Please convert the data, starting at the line that has "You are a GUI" and stopping after the line that has "point(370,377)", into a two-column CSV with the headers instruction and response, where each row holds a text and its answer in two quoted fields with line breaks turned into spaces. Leave the pictures out.

### Data for processing

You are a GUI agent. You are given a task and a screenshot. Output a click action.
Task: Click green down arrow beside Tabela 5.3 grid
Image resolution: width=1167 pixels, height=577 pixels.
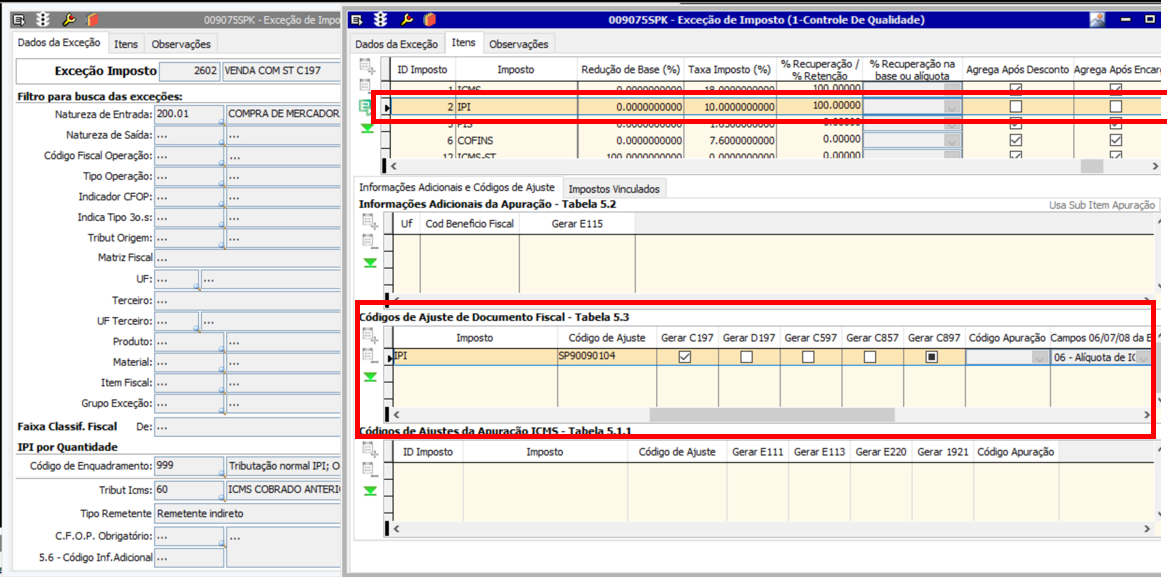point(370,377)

######
### Data for processing

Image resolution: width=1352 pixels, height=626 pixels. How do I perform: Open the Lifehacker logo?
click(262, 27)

######

# Written reply
instruction,response
"You are a GUI agent. You are given a task and a screenshot. Output a click action. Task: Click green down arrow beside Tabela 5.3 grid Image resolution: width=1167 pixels, height=577 pixels.","point(370,377)"